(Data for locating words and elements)

———

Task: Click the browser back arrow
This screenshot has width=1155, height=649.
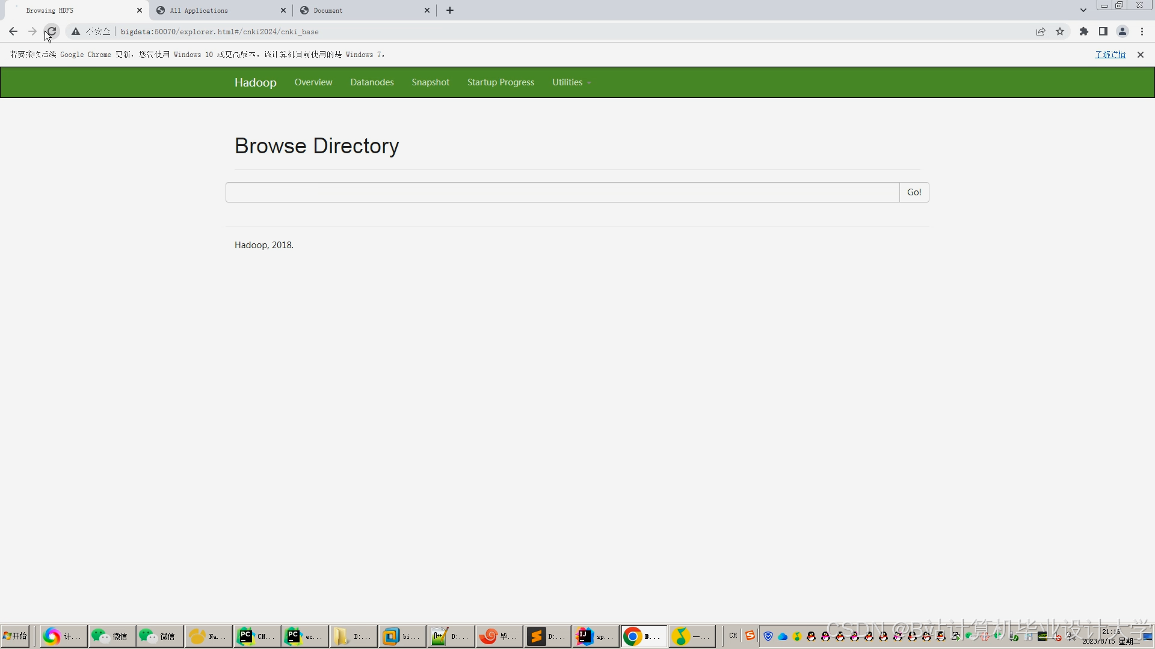Action: tap(13, 31)
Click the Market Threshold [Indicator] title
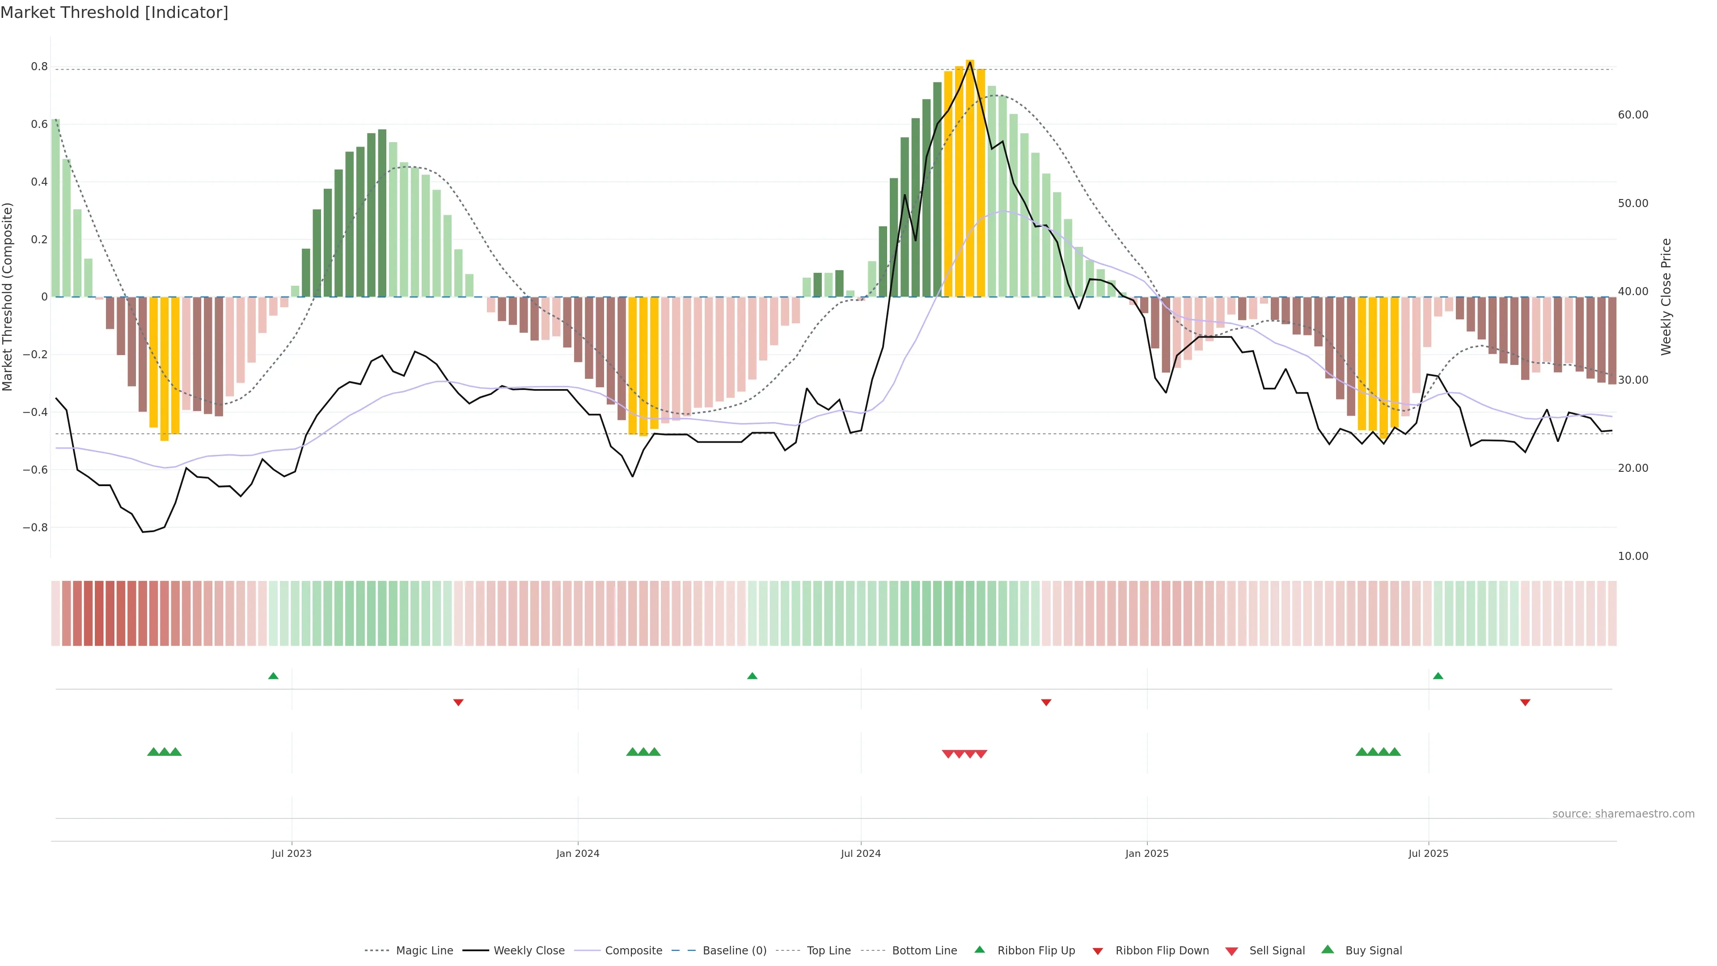Image resolution: width=1717 pixels, height=966 pixels. tap(114, 13)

———

[Stated goal]
Pull every line of text from the data above and copy each one unchanged, leaving out the pictures.

[Expected answer]
Task: Click the browser back arrow
This screenshot has width=1155, height=649.
Action: tap(13, 31)
Click the Market Threshold [Indicator] title
Image resolution: width=1717 pixels, height=966 pixels. tap(114, 13)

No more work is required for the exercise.